22 November 2019

The National Institute for Occupational Health (NIOH) held a thought-provoking and interactive Webster Day at its Braamfontein campus on 7 November 2019, with scores of staff and external delegates in attendance. Webster Day is an annual event commemorated in celebration of NIOH forefather, Dr Ian Webster, who gave a lifetime of devoted service to progressing occupational health in South Africa. He was a Fellow of the Royal College of Pathologists and a member of the Royal College of Physicians of London. Dr Webster also served as Director of the National Centre for Occupational Health until his retirement.
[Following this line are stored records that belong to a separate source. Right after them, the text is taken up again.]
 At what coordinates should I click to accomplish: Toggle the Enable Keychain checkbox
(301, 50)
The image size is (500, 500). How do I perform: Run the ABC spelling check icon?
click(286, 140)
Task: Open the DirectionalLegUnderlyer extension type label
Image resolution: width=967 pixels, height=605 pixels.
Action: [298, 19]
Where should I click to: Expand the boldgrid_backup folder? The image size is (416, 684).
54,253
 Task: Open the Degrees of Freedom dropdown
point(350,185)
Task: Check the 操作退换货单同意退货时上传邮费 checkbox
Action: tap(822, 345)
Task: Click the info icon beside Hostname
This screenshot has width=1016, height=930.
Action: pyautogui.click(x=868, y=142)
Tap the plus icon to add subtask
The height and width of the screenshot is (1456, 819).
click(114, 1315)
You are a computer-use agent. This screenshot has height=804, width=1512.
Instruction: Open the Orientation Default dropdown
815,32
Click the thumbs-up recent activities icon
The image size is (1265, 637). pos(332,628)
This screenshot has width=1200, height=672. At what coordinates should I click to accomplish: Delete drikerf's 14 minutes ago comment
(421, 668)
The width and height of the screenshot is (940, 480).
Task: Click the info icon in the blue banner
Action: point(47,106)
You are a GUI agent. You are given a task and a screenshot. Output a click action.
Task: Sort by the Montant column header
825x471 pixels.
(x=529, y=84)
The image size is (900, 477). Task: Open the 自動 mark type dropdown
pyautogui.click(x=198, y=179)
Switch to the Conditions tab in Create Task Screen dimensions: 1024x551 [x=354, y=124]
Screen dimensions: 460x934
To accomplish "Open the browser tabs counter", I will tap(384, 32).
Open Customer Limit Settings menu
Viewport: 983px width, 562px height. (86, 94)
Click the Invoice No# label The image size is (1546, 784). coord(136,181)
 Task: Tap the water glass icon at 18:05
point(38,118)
He was offered three honorary research fellowships, and was involved in major research on the spread of tuberculosis in gold mines at the time of his death in June 1998.

The theme for this year’s Webster Day event was mental health in the workplace. NIOH acting executive director, Dr Spo Kgalamono started the session with an overview of mental health in the workplace in South Africa.

“Prevalence of mental illness is rising in the general population. Within the workplace, mental health is neglected as employers may not have strategies in place to deal with it. According to statistics from the South African Depression and Anxiety Group (SADAG), 23 people commit suicide a day in South Africa and that’s nearly one every hour,” she said.

“It’s not something we can just overlook. The workplace is where we spend most of our time so we have to make it conducive for everyone to work without being harmed. Workplaces need to assess for psycho-social risk factors and control them.”


Dr Sumaya Mall, a senior lecturer in the Epidemiology and Biostatistics division at Wits University’s School Public Health then took to the podium to dig deeper into occupational mental health. She spoke about research conducted in psychiatric epidemiology, with particular interest in childhood adversity/trauma and its impact on adult health.

In studying the causality of mental disorders, Dr Mall said there was a possibility that the occupational environment and mental disorders may have a bi-directional relationship. She said the consequences of occupational stress or mental disorders included suicide, although it is important to remember that suicide or suicidal behaviour has many causes.

She said recent analyses from the World Mental Health Survey college students’ study suggests that childhood trauma and feelings of hopelessness were associated with suicidal behaviours.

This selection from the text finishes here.